It’s time for the second post in our Display 101 series, where we teach you everything you need to know about intelligent displays. Last time we talked about the difference between resistive and capacitive touch panels, and now, we go more into detail of the latter kind.
Today, capacitive touchscreens are used more often than resistive ones. When it comes to devices, we can meet two kinds of capacitive touch panels: self and mutual capacitance.
First, the self-capacitance kind of touch panels has electrodes, with current flowing through each of them. Now the touch panels, has two layers of electrodes, one that contains the horizontal electrodes, and one with vertical electrodes. When a finger touches the surface, the capacitance changes on both lines. The controller can read which electrodes have different capacitance thus creating an x,y coordinate for the touch.
The problem will arise when two or more fingers are simultaneously in the active area. You see, that means that four or more electrodes will change their capacitance. This disadvantage has a name – ghost-point – and we will explain it below on an example of two simultaneous touches.
So, here’s the example.
The green points (on the image below) were touched at the same time, so Y0, Y2, and X1, X3 electrodes change their capacitance. Because the same electrode is used for the red point, the controller can’t find the correct touch coordinates.
Below we will describe two other kinds of capacitance touch solutions that don’t have a problem with these ghost points.
Another kind of self-capacitive touch is the type of technology where the active area is covered in multiple separate pads on a single layer. As every pad needs to be checked individually, the controller has a lot of ports to read the status from.
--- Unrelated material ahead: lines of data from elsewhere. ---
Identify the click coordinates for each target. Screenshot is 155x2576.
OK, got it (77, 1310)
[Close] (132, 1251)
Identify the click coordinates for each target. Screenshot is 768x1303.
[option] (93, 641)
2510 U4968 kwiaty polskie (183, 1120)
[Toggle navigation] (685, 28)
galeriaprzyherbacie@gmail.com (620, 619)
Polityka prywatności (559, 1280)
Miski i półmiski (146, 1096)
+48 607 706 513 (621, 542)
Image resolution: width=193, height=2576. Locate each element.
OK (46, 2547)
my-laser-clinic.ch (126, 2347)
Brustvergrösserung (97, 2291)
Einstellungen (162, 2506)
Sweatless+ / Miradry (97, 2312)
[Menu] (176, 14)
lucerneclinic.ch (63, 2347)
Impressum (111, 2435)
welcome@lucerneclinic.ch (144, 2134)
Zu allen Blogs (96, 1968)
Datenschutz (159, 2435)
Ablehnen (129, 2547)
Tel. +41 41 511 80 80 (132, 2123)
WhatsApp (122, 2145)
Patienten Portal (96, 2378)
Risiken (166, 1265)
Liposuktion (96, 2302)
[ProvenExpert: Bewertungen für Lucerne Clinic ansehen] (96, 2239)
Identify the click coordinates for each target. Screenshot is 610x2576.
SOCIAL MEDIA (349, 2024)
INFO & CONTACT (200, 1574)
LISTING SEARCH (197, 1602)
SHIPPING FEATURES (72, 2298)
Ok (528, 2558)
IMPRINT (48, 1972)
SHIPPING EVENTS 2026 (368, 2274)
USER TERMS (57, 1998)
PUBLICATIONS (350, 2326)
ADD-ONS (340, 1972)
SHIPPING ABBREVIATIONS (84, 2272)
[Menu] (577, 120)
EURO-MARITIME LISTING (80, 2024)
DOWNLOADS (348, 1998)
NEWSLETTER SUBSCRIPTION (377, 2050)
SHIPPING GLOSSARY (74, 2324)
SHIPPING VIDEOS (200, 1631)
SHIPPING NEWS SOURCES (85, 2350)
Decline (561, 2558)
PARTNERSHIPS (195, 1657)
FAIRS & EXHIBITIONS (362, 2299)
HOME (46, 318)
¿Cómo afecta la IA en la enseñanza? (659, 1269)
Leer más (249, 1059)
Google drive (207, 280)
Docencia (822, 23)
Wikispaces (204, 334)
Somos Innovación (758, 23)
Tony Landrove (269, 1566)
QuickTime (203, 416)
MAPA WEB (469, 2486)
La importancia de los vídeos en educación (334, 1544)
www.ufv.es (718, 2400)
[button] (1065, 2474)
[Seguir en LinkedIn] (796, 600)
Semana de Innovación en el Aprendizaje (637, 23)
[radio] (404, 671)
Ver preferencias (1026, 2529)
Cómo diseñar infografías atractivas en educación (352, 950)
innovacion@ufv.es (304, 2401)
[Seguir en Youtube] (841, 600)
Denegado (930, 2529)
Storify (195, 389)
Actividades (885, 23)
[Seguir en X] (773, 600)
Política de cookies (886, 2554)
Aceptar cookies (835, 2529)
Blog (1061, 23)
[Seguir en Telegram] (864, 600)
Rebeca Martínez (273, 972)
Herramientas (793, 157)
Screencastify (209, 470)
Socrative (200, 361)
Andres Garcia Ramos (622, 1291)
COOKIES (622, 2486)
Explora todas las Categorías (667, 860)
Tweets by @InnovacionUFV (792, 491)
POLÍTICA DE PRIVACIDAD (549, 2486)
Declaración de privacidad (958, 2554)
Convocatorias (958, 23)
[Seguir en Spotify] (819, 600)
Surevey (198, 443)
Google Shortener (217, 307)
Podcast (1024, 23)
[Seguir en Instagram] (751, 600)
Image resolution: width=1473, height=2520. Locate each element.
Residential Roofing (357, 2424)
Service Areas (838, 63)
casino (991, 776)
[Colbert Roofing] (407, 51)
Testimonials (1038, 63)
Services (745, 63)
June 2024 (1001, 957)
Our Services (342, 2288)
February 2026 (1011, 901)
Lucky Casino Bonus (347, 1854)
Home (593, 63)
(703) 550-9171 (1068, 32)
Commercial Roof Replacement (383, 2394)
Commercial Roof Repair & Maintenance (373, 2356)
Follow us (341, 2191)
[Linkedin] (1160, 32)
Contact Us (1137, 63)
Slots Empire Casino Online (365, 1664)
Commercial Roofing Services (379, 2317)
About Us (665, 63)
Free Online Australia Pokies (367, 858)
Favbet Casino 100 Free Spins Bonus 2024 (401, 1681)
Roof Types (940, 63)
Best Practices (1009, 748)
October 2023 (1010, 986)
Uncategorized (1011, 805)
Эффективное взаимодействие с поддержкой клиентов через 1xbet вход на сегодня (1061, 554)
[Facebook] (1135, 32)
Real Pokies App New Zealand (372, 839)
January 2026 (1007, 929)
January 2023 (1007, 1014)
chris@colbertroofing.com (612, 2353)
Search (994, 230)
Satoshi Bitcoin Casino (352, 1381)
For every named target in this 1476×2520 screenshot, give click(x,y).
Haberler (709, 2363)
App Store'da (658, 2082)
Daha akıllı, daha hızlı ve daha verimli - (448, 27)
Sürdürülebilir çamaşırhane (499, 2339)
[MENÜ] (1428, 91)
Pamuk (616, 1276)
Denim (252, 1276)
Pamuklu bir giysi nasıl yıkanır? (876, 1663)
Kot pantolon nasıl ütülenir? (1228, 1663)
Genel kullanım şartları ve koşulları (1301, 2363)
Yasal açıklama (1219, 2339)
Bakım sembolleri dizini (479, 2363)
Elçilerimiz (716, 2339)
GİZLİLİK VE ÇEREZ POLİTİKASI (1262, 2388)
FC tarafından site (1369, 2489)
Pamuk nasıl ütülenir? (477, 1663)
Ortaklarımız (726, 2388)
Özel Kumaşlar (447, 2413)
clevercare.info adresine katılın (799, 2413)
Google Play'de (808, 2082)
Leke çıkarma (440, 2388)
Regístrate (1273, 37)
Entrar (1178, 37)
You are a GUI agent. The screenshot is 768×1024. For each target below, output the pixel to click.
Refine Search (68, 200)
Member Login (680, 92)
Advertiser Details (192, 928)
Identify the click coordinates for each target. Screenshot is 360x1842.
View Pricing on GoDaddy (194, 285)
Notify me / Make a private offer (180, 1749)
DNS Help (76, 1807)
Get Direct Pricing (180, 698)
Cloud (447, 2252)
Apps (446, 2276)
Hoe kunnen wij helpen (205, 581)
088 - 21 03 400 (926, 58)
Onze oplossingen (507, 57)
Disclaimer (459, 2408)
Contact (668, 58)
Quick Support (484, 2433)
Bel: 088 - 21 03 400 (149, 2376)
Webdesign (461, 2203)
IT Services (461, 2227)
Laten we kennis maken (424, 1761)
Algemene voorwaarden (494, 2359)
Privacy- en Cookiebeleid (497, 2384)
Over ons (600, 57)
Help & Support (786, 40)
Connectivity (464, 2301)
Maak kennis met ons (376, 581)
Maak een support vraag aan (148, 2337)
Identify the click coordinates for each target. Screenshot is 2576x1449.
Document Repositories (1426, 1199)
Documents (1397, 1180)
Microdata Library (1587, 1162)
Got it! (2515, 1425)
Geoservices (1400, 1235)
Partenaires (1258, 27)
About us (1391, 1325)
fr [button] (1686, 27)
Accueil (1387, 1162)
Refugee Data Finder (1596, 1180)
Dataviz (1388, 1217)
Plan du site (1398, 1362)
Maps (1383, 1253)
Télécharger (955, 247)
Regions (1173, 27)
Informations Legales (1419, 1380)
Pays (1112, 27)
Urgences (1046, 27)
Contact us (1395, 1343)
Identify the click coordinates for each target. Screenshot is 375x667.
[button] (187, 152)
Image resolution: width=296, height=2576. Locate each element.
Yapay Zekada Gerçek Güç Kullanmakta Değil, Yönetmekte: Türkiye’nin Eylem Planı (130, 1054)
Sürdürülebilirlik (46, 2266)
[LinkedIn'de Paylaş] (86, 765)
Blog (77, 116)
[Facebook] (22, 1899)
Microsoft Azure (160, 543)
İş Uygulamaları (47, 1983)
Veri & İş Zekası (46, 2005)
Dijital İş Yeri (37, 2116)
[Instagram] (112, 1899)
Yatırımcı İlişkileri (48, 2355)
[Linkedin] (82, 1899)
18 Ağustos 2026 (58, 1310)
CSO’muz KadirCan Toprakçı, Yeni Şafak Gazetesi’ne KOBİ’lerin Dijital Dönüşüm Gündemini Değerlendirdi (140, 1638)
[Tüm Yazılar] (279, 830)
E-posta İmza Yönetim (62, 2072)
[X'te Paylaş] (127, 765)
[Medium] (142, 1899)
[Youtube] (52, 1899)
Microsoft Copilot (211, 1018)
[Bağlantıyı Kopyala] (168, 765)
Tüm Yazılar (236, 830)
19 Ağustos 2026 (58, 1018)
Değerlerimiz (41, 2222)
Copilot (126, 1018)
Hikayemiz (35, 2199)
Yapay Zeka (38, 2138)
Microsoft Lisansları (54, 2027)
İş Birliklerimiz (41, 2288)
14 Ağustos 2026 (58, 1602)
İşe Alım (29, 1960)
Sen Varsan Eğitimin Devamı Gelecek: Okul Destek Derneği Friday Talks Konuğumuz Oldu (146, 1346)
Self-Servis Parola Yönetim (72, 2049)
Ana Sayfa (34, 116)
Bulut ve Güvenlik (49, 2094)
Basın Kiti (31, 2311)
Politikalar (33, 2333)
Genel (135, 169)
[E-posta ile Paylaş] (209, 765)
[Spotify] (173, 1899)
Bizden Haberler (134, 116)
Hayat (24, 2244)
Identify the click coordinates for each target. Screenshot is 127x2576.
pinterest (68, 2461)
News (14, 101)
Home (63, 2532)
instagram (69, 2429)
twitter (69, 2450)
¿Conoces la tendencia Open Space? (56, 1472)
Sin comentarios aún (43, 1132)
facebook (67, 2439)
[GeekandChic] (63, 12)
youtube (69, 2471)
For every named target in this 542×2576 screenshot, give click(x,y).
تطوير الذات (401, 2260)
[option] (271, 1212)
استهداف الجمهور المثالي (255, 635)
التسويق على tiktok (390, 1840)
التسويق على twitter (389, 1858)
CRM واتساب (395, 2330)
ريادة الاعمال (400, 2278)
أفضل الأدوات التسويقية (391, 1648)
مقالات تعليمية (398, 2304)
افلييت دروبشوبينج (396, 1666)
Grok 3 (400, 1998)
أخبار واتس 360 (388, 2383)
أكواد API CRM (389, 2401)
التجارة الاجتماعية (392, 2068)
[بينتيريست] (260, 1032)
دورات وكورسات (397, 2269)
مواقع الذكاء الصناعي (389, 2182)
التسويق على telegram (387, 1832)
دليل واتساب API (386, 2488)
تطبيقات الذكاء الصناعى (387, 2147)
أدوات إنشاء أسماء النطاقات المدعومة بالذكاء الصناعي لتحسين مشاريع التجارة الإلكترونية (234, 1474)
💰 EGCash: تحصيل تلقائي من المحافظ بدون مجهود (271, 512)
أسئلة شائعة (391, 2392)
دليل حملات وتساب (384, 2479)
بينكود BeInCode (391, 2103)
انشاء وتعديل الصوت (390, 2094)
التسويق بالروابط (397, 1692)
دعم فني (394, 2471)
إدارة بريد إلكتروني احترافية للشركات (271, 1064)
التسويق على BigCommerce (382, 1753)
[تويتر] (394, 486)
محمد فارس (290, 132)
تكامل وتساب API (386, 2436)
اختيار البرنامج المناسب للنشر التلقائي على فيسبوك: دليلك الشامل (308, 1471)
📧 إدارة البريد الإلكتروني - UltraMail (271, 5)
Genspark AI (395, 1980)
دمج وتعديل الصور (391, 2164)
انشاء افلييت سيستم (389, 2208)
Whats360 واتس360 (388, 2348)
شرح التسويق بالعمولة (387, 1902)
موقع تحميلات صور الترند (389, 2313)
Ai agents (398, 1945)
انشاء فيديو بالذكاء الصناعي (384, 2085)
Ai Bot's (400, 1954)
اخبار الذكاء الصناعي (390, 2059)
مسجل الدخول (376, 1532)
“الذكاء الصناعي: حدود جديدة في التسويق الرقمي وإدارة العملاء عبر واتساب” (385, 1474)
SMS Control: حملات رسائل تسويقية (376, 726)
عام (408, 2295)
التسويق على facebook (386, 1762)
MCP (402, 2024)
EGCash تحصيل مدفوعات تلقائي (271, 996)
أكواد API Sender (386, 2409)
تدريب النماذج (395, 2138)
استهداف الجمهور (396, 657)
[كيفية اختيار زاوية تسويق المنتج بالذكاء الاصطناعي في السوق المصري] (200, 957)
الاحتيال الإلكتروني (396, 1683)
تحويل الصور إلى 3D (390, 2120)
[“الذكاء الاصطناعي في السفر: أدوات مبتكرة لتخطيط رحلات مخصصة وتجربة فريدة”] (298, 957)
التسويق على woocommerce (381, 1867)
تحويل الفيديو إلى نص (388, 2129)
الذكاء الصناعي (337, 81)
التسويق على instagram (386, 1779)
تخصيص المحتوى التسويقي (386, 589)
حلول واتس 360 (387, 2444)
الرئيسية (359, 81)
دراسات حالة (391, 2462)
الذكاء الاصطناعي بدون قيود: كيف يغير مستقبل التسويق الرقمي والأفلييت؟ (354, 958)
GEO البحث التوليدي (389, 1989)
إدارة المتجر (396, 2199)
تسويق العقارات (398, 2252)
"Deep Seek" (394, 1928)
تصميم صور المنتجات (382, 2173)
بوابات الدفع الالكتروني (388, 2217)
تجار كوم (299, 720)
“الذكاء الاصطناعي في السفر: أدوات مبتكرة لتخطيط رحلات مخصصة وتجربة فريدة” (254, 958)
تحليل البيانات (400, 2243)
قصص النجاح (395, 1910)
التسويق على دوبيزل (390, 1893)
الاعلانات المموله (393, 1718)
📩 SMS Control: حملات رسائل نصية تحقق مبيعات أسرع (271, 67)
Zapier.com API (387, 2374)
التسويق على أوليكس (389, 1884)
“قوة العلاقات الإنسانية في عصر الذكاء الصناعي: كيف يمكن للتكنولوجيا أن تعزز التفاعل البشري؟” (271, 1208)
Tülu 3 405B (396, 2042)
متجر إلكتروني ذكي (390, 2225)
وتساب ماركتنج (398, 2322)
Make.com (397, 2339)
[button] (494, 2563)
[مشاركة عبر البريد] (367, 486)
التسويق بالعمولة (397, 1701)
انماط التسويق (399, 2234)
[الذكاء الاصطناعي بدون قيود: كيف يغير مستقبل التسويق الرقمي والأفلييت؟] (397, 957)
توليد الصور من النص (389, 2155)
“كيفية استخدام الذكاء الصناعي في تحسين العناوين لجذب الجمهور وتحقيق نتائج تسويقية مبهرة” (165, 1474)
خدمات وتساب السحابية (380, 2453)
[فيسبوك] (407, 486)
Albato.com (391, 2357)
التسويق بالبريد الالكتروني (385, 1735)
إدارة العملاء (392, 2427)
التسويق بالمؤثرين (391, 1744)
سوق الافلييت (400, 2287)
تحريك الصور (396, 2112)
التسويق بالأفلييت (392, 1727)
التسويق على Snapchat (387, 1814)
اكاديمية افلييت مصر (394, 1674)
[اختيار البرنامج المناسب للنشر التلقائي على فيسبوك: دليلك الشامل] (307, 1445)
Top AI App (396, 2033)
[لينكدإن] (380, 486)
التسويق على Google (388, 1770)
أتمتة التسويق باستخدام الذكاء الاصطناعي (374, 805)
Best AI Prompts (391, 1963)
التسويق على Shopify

This idea is rarely implemented in a device because it quickly increases the complexity of the circuit with a growing resolution of the active area, making it not workable in common applications.
A new type of technology that has emerged is mutual capacitance.
Now, we’ll explain how it works, too.
The touch panel contains a grid, like an array, where it consists of an X by Y array of traces, creating X*Y units of capacitors. It creates a mutual capacitance between the elements of the columns and rows. The controller measures each node separately, changing the distortion of the electrical field to the touch position.
So, when the finger is near the screen or touches it, the capacitance decreases.
Although mutual capacitance is more popular today, it has a major disadvantage – lower immunity to touch noise. It’s more easily disturbed by water or dust on the touch area. Also, the controller needs to do more calculation than in the case of self-capacitance.